NO WRITER ATTRIBUTED

President Ford submitted to Congress yesterday the bleakest State of the Union message in decades, urging massive tax cuts, a red-ink budget and higher fuel costs to overcome recession and energy shortages.

"The state of the union is not good," Ford told a nationally broadcast joint session of Congress. "I've got bad news and I don't expect applause."

No Coercion

"Millions of Americans are out of work," Ford continued. "Recession and inflation are eroding the money of millions more. Prices are too high and sales are too slow."

The president called for a "new partnership" with the Democratic Congress and outlined details of the recovery plan he had sketched in a broadcast address Monday night.

The major elements of Ford's plan are:

* A $4 billion tax break for industry by raising the investment tax credit to 12 per cent. This would be coupled with a $6 billion per year cut in the corporate tax rate;

* A broad-ranging series of taxes and levies on oil and natural gas intended to increase prices and thus reduce consumption. The $30 billion in revenues raised would be channeled back into the economy, mainly through the tax cuts.

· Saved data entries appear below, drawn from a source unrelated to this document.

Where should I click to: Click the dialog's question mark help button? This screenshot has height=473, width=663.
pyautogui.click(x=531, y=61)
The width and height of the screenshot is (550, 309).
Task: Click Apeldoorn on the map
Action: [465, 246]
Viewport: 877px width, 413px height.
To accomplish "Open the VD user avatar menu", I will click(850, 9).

Ford asked for standby authority to ration gasoline, but said he had rejected rationing for now because it "would produce unacceptable inequities; and

* A federal budget that will contain a deficit of about $30 billion this year and more than $45 billion for next year, sending the national debt above $500 billion.

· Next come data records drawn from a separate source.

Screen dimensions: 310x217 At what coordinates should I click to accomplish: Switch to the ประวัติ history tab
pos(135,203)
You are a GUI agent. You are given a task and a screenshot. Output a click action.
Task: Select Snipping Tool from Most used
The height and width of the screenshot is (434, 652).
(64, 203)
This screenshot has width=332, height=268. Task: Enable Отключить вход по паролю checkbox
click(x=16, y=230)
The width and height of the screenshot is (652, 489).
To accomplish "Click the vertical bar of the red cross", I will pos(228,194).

"The emphasis of our economic efforts must now shift from inflation to jobs," Ford said in his first State of the Union message. The president said he wanted to speak bluntly to the predominantly Democratic Congress.

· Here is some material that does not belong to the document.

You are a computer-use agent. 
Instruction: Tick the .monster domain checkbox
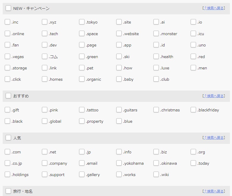click(156, 33)
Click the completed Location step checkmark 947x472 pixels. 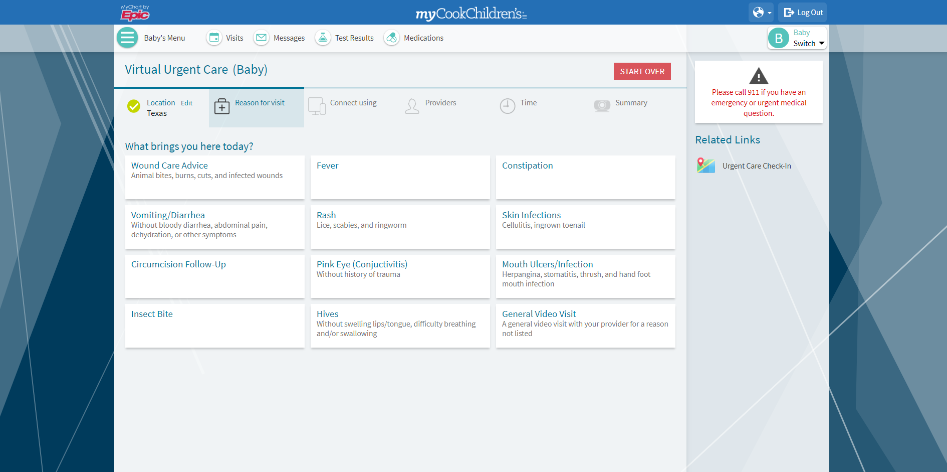pyautogui.click(x=134, y=106)
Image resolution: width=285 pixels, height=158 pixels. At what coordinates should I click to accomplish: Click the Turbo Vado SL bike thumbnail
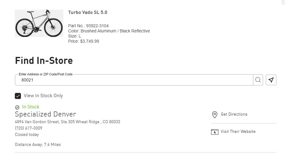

"The American people want action and it will take both the Congress and the President to give them what they want," he said.

"Progress and solutions can be achieved," he added. "And they will be achieved."

All of the economic steps proposed by Ford except the decontrol of crude oil prices would require Congressional consideration.

President Ford's proposed policies could raise the average family's fuel bills about $250 a year, a 26 per cent increase.

The White House said deregulation would add about $8 to the typical monthly natural gas bill by 1985; but the American Gas Association recently estimated that unregulated gas prices would more than double by 1985, increasing the monthly bill almost $35.

Federal Energy Administrator Frank G. Zarb said yesterday that Ford's energy program would add a one-time inflation of about two per cent to the nation's ballooning price levels.